Cette année, ils seront 1,6 million à se disputer 400 000 places dans l’enseignement supérieur, dont la moitié dans des écoles techniques. Seulement un aspirant étudiant sur dix intégrera donc une université classique. Un sans-faute assure un ticket pour les établissements les plus prestigieux, comme l’université du Bosphore, à Istanbul. Quelques mauvaises réponses, et il ne reste comme choix qu’une faculté de seconde catégorie ou privée, que seules les familles aisées peuvent s’offrir.
Pour améliorer leur performance lors de ce test ultrasélectif, les lycéens passent tous leurs week-ends dans des dershane, des « maisons de leçons » qui préparent à l’OSS. Le marché est florissant en Turquie : on en recense 4 000, fréquentées par 200 000 étudiants. Le coût de la préparation annuelle va de 600 euros (deux mois de salaire minimum) à 6 000 euros. « Le chiffre d’affaires de l’ensemble des dershane est d’environ 2 milliards d’euros, sans compter les très nombreuses écoles non déclarées », estime Ibrahim Tasel, directeur et fondateur de Final. Avec son réseau de 204 classes préparatoires à travers le pays, il est le leader du secteur. L’an dernier, près de la moitié des 6 000 premiers à l’OSS avaient été entraînés par Final. La compétition entre les dershane est acharnée. « Chez nous, 10 % des effectifs ne paient pas, explique Ibrahim Tasel. Il s’agit des bons élèves, qui obtiennent les meilleurs résultats au concours. » Et qui assurent la promotion de Final.
Un système jugé inégalitaire
Le nombre insuffisant d’universités en Turquie entretient ce système éducatif parallèle et conduit à la sélection par l’argent. Même la Banque mondiale s’en est inquiétée dans un rapport : « L’OSS est générateur de profondes inégalités.

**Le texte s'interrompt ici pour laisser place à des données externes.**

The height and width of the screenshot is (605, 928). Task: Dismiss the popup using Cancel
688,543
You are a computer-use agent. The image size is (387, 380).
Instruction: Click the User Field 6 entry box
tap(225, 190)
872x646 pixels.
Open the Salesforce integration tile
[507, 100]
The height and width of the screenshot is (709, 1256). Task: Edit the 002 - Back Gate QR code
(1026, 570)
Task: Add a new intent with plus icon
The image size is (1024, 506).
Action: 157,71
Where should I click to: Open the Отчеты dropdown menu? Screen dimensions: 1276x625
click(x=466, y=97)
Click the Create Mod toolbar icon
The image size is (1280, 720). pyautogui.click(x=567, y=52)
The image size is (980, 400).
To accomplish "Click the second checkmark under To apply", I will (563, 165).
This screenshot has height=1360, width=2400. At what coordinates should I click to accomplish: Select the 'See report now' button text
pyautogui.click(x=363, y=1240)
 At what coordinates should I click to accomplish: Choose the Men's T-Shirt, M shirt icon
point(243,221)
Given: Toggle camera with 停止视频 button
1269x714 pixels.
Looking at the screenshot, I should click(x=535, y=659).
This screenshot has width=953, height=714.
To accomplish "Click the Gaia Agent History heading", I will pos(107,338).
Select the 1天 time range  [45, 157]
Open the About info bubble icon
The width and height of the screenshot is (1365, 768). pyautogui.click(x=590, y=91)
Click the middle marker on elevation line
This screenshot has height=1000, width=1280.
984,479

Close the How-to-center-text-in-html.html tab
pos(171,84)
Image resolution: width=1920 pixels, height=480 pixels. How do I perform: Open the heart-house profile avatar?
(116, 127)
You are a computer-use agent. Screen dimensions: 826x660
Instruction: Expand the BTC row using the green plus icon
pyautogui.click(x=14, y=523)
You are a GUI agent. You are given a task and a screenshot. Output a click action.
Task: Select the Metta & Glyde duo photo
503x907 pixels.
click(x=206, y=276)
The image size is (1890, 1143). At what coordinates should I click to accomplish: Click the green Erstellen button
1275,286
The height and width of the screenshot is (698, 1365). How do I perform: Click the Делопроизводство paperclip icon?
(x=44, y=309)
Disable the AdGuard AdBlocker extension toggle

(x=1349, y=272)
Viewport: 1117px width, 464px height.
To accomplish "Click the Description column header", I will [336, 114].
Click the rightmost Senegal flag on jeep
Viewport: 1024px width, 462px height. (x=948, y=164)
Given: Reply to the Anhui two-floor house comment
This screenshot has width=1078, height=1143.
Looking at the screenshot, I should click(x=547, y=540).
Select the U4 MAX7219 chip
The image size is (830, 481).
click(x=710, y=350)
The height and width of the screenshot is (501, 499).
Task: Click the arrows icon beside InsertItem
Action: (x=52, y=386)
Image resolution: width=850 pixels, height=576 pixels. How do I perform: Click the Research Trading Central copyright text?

Cet examen a des conséquences dramatiques pour ceux qui échouent. » Il soumet également les étudiants à des rythmes infernaux. « Le stress est énorme, je n’ai aucune vie sociale, raconte Anil Kadiroglu, 19 ans, qui espère obtenir suffisamment de points pour décrocher une place dans une faculté de communication. Nos parents ont consenti d’énormes sacrifices et misent tout sur nous. » Les détracteurs de l’OSS dénoncent un autre effet pervers : si le test réclame de la rapidité et des réflexes, il n’est pas fondé sur la réflexion. « Un élève turc a une capacité de mémoire phénoménale, mais il suffit de changer l’énoncé d’un problème, en remplaçant, par exemple, un robinet par une rivière, pour qu’il soit perdu », déplore un professeur de mathématiques.